Well, they know enough to measure it in mgs, not mcgs or grams like other substances. Admitted, most drugs are in mgs, but still...what is it about 100mg/week thats fine and dandy but (for example) 200 mgs isnt? or maybe its 400...or 750...I have no idea. As you have pointed out, I think, giving somepone a 1g dose of test doesnt do anything to them acutely, other than MAYBE co-related to a few pimples a week or two later....maybe...
Thank you Mr. Rippetoe. I very much look forward to this podcast.
Interesting idea, this assumes the H&H IS a problem which seems to be a little questionable but "conventional wisdom" would seem to imply this. I will suggest this. If he resist this idea; I may just hit him with the truck and pull some blood off that way :-)
Just putting this here for reference when the podcast comes out if this is not addressed for further discussion...
Left ventricle hypertrophy (and general cardiac remodeling cascades) from constant androgenic exposure (supraphysiological at least at the start of the week after injections or sustained due to use of higher than replacement dosing) opposed to pulsatile endogenous cycle of androgens.
Left ventricular hypertrophy is not necessarily pathological. I’m not sure it’s a good endpoint to discuss.
In fact, LVH is a normal adaptation to heavy lifting. Has nothing to do with androgens.
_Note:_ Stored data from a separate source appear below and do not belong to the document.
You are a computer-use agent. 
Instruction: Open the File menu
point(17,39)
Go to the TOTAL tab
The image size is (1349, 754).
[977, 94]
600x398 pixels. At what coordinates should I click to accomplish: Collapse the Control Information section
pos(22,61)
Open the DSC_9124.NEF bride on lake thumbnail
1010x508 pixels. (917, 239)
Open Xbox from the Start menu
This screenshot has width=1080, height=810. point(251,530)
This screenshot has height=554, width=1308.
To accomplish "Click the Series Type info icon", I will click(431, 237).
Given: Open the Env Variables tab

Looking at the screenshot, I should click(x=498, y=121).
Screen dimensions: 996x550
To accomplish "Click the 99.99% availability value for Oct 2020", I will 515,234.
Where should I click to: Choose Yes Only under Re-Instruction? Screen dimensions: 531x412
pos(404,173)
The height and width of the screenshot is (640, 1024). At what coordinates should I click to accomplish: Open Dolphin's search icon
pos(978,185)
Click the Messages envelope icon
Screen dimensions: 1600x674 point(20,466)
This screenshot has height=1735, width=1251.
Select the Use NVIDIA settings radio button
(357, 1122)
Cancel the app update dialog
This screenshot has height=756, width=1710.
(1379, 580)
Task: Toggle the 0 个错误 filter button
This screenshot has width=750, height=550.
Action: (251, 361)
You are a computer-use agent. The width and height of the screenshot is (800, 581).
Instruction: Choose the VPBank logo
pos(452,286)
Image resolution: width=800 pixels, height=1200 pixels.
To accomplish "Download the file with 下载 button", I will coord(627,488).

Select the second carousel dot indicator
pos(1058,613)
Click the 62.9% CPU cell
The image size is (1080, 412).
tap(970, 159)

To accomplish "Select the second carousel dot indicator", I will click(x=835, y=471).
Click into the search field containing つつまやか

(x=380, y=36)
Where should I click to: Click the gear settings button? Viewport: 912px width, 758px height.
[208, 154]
I think that the “studies” and “data” that we have with evidence on this are along the same lines of people saying they have issues with Starting Strength—compliance. When mask mandates were in effect, what were people wearing as a mask and how were they wearing it? How many people had the mask around their chins or with their nose out? How many people wore a bandanna like a bank robber in an old western? I too am suspicious of cloth masks doing much at all. But in the infectious disease wings of hospitals apparently the patients don’t wear masks at all, but the doctor does when going in the room. They wear an N95 mask and it must work as they would know whether or not the doctors pick up tuberculosis, or whatever from going in the room.
Thanks for planning to do this follow up podcast with Keith Nichols. This is a very important topic and so much bad information out there on TRT. A local endocrinologist told me that I could not do TRT with hematocrit of 52.2% and hemoglobin of 18.2 g/dL. In fact she said I could have a heart attack or stoke at any time and that I should go see a hematologist. She gave me a form so that I could give blood every week and that if I do that and take a baby aspirin every day, that maybe in a few months I could get the hemoglobin to 15 or less, where she would feel comfortable doing TRT, but maybe it would be too high and I’m just SOL. And she is one of the better ones out there not pushing estrogen with TRT. I’m not going back to see her again obviously.
There is a big difference here; The SS program is very easy to comply with in a way that makes it work, but the hypothetical perfect compliance mask scenario is not possible and only works in oversimplified computer simulations.
TB is not something that typically spreads in a medical setting, except to people who are already sick or immunocompromised.
It cannot be used to assess if the masks are protecting the doctors.
We should not still be having this mask debate two years later when the data are so clear, so I am going to suggest you do more research on the topic.